There are several comments in this forum string that suggest larger player numbers in junior representative teams are a revenue-generating activity.
From my experience, multiple years as a club treasurer, this is not true.
Over the last 15 years that I have been involved as a coach, the limiting factor has been the availability of good coaches. Year on year, there are always more players trying out than there are positions available and this is due to the availability of a quality coach. Most clubs simply cannot get the number of volunteers to coach.
Most junior representative programmes train three to four hours a week, plus play on a Friday evening. Therefore it is training that makes up 75 to 80% of the development opportunity and the Friday night game only being 20 to 25% of the weekly activity.
At the club, I'm involved in the squad's train as a large group for the first 20 to 30 minutes of the training session. This is to ensure consistency of development for the entire age group. The individual teams then train for the remaining time as individual teams.

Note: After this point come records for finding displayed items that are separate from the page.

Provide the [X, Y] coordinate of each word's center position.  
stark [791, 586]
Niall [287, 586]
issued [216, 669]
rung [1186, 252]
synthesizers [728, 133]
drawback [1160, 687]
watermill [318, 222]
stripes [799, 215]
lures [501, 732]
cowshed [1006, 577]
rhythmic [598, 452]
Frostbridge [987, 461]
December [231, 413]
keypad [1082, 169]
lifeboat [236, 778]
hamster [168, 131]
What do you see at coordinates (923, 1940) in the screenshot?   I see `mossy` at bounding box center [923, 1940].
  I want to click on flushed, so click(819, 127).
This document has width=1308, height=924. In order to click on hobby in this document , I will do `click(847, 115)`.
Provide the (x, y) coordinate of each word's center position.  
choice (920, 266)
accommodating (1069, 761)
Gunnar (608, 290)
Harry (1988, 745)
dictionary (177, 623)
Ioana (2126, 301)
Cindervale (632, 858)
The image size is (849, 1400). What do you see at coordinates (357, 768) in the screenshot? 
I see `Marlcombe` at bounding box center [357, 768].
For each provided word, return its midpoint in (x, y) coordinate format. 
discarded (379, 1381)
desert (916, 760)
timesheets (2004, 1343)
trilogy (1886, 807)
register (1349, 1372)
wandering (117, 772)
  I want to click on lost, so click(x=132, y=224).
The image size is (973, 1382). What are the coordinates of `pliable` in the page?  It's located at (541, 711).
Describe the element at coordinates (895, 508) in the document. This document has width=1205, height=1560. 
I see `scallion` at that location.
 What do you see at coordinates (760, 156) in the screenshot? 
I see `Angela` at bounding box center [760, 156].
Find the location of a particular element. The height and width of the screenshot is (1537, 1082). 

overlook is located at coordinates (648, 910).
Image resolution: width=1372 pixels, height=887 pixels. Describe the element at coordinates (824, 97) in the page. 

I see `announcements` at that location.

As a coach, individual skills training is important, but, so too is teamplay and concepts of team offence and defence. therefore as the skill level in the programme improves the need to have ten players, 5 offence 5 defence, becomes more and more important. This is why junior programmes take 10 players per team it is not about revenue raising and it is not about fear of cutting players.
Addressing the original post. How to balance teams between top age players and bottom age development opportunities.
Assuming that the programme you coaching is sufficiently large enough that the top two teams will be predominantly top age and the bottom two teams would be predominantly bottom age.
If the skill gap is so large that you believe your 7th to 10 players will not get more than 10 minutes of court time per game then I would suggest you put the bottom age player down a team so they can continue to gain game experience. Personally, I would suggest you should never pick a player to who you are not prepared to give at least 15 minutes of court time to per game.
Now I do understand this can be extremely difficult for a coach in their first VC opportunity. My suggestion would be to remember you are dealing with children and you are having a bigger impact on them than you realise. Do what is best for the player long term.